Mrs. Stein proclaimed one habitual belief I never quite understood: “Regret is a painkiller for fools.” I gather she was being dismissive of those who looked back in sadness. Though I never took the statement to heart, I regret little about my lucky life. One old sorrow sticks with me, however.

Breaking the heart of a loved one is never harder than when the one is seven-years-old.

“Dad, is Santa Claus real? Nicole (a friend) said he isn’t.”

I had learned long before this, the importance of being honest.

I looked at Jorie, but perhaps didn’t recognize just how invested she was in her belief in Santa.

What I valued, however, was her trust in me.

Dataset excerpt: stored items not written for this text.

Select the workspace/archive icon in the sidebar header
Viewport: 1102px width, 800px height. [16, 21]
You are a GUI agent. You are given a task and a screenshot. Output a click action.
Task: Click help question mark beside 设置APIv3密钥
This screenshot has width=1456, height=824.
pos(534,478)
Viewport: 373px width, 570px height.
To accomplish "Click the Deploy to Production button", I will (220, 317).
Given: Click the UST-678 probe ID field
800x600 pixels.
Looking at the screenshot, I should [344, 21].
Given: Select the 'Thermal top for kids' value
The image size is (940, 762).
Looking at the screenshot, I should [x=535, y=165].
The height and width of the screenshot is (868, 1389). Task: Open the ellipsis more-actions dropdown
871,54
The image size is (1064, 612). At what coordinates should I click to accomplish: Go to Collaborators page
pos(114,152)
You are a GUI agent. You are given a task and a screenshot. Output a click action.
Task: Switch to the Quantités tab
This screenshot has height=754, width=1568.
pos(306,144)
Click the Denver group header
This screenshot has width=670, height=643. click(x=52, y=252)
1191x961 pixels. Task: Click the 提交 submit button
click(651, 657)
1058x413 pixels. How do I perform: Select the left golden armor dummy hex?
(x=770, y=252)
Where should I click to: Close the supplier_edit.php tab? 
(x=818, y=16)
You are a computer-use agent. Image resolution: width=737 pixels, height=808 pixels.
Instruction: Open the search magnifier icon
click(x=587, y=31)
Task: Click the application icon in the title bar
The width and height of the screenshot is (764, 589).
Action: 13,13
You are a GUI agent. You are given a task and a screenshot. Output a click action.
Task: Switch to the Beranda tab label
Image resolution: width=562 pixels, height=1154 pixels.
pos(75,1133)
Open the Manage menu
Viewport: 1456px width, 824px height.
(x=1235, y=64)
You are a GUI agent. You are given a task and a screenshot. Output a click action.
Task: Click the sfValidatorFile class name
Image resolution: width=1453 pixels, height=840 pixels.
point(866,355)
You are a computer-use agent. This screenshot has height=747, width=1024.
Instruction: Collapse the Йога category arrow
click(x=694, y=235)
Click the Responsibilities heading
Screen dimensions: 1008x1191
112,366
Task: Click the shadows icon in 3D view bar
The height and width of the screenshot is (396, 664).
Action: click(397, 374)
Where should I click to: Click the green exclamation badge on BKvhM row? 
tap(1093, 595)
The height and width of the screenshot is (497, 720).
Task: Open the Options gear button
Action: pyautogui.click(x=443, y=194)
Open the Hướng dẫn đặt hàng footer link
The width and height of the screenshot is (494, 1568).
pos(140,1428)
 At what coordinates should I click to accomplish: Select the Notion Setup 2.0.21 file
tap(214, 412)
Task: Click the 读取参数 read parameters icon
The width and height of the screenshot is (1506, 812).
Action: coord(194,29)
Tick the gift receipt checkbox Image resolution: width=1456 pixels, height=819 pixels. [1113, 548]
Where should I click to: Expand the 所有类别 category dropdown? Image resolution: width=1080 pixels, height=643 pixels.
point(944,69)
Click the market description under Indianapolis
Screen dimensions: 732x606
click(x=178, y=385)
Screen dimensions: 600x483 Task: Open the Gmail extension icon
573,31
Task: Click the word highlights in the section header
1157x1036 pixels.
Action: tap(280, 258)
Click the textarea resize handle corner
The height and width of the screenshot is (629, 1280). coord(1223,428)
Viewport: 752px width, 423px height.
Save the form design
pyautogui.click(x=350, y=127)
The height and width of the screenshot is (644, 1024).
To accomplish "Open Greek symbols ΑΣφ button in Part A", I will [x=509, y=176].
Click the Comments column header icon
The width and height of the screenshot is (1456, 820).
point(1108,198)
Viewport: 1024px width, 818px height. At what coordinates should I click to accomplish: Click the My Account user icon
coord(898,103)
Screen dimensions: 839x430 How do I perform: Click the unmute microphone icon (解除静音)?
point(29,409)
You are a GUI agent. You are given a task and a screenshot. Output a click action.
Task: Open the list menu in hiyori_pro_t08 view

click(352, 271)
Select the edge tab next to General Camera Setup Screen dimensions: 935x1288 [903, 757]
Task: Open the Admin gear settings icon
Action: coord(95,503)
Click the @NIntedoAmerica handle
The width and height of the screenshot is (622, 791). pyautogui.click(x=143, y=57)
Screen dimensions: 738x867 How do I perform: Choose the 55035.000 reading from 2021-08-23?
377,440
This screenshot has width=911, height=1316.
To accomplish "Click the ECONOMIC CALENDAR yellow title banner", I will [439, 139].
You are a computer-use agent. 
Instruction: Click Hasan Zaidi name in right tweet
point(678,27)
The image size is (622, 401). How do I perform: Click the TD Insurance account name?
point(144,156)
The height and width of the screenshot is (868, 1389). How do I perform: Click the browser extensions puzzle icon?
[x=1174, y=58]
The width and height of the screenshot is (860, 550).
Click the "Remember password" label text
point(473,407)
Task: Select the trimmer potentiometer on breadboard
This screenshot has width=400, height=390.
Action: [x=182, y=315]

Before I answered, I decided I ought not break her trust.

“No Sweetie, he isn’t.”

I can still envision her little face melt into a waterfall of tears. I comforted her as best I could; so did her mom.

This was not the last time I caused pain to someone I love, but was the first time I remember doing so to any child of mine.

Welcome to the real world, honey; the place where things aren’t always as they seem or as we would like them to be. A place where hard reality trumps fantasy; a place where someone who “loves you to pieces” breaks your heart into pieces.

That was a long time ago. I’ve wondered what else I might have done instead to save this little person from the pain of a message amenable to postponement.

Should I have said, “What do you think, Sweetie?” Was a Socratic dialogue possible — a perfect sequence of questions leading her to the same truth without hurting her so much?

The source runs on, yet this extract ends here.